● **REQUIREMENT**: Everything from the line containing "Open Premiere Pro from the taskbar" through the final line of the listing below should be given again, word for word, and nothing else.
((
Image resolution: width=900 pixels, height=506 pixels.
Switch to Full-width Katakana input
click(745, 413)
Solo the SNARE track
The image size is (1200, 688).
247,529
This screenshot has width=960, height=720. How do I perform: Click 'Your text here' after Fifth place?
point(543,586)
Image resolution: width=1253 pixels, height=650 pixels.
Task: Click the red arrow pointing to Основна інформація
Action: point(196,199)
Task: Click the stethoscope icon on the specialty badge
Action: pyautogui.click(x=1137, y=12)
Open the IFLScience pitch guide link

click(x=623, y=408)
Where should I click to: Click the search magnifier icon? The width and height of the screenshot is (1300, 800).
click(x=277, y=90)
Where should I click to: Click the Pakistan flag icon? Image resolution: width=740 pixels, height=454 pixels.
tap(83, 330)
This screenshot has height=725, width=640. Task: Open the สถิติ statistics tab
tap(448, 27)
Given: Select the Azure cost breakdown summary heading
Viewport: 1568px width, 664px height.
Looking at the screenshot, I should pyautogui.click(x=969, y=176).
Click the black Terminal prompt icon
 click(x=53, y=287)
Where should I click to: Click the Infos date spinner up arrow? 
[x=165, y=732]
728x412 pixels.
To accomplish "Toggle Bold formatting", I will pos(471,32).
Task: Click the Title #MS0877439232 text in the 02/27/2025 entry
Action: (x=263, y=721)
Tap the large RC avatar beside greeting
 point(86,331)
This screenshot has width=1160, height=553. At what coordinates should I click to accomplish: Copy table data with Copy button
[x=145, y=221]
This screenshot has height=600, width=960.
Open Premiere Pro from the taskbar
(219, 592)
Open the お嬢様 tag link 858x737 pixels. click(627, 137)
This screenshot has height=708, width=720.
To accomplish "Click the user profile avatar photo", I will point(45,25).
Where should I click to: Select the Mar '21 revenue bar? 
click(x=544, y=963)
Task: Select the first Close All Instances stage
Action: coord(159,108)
))
● **ANSWER SPACE**:
Open Premiere Pro from the taskbar
(219, 592)
Open the お嬢様 tag link 858x737 pixels. click(627, 137)
This screenshot has height=708, width=720.
To accomplish "Click the user profile avatar photo", I will point(45,25).
Where should I click to: Select the Mar '21 revenue bar? 
click(x=544, y=963)
Task: Select the first Close All Instances stage
Action: coord(159,108)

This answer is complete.